The court watches a recording of a psychiatric interview of Aurora theater shooting defendant James Holmes in Arapahoe County District Court June 1. Photo is a still conversion of streaming video from the trial.

AURORA | Aurora theater shooter James Holmes  said he wished a psychiatrist who treated him before the shootings had locked him up so the attack wouldn’t have happened, according to a videotaped interview with a state-ordered psychiatrist who evaluated Holmes’ sanity.

In a videotape played for jurors in Holmes’ murder trial Tuesday, the admitted shooter also says he might not have carried out the attacks if the psychiatrist, Dr. Lynn Fenton, hadn’t prescribed him a drug that reduced his anxiety and fear — but he says he might have done it later in life.

Fenton is expected to testify later in the trial.

The court watches a recording of a psychiatric interview of Aurora theater shooting defendant James Holmes in Arapahoe County District Court June 1. Photo is a still conversion of streaming video from the trial.

The videotape shown to jurors was from of a court-ordered sanity evaluation of Holmes conducted last year by another psychiatrist, Dr. William Reid. Reid concluded Holmes was mentally ill but legally sane because he understood right from wrong.

On the video shown Tuesday, Holmes says he repeatedly asked Fenton if she was going have police detain him under a 72-hour psychiatric hold, which she could do under Colorado law.

“I kind of regret that she didn’t lock me up so everything could have been avoided,” Holmes says. But Holmes also tells Reid he was careful not to let Fenton know he was planning the theater attack.

Fenton is a psychiatrist at the University of Colorado, where Holmes was a student before the shootings. The reasons she didn’t ask police to detain Holmes have not been made public, but they could come out if she testifies. Holmes told her he was having homicidal thoughts, according to court documents and testimony.

The 22-hour video of Dr.
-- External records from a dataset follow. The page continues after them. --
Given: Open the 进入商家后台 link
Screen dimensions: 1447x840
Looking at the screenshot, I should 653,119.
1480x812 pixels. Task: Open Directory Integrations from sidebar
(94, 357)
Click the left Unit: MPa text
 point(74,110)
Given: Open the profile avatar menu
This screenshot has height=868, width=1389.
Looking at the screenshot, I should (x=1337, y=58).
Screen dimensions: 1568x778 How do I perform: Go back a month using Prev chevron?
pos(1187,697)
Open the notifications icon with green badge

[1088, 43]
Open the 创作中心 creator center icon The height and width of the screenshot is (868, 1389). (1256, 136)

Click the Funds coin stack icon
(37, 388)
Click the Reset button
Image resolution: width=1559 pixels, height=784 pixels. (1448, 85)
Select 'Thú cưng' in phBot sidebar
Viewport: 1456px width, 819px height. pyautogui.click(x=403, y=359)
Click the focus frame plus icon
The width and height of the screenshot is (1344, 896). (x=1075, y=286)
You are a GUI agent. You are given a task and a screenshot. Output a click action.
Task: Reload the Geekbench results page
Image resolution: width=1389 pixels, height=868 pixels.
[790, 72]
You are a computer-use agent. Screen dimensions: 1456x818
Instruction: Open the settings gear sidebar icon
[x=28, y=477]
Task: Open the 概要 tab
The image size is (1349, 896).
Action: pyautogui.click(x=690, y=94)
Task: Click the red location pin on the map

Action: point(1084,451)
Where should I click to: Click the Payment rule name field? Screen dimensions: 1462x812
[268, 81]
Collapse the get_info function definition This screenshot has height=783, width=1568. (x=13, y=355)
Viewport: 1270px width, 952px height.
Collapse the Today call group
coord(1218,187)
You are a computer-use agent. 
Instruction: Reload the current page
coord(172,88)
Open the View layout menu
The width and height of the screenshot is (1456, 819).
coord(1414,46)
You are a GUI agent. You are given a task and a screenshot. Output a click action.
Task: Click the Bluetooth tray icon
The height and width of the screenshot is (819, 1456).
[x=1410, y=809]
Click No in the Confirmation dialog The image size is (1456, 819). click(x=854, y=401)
William Reid interviewing James Holmes last summer has been shown to jurors for four straight days of the trial and is expected to continue through Thursday.

In the lengthy interview, Holmes told Reid he expects people will remember him for opening fire in the theater.

“At least I’m remembered as doing something,” he said.

Reid and Holmes also discussed whether Holmes saw himself as a warrior, to which Holmes said he did not.

“I didn’t think of myself as a warrior, especially because the people I was shooting were unarmed,” Holmes said.

Holmes told Reid he experienced some hallucinations and believed the president was speaking to him through a TV at the jail, but those thoughts came after the shooting only.

The next segment of the recorded interviews the jurors are slated to see is expected to focus on the shooting, which Holmes has referred to as a “mission” throughout the interview thus far.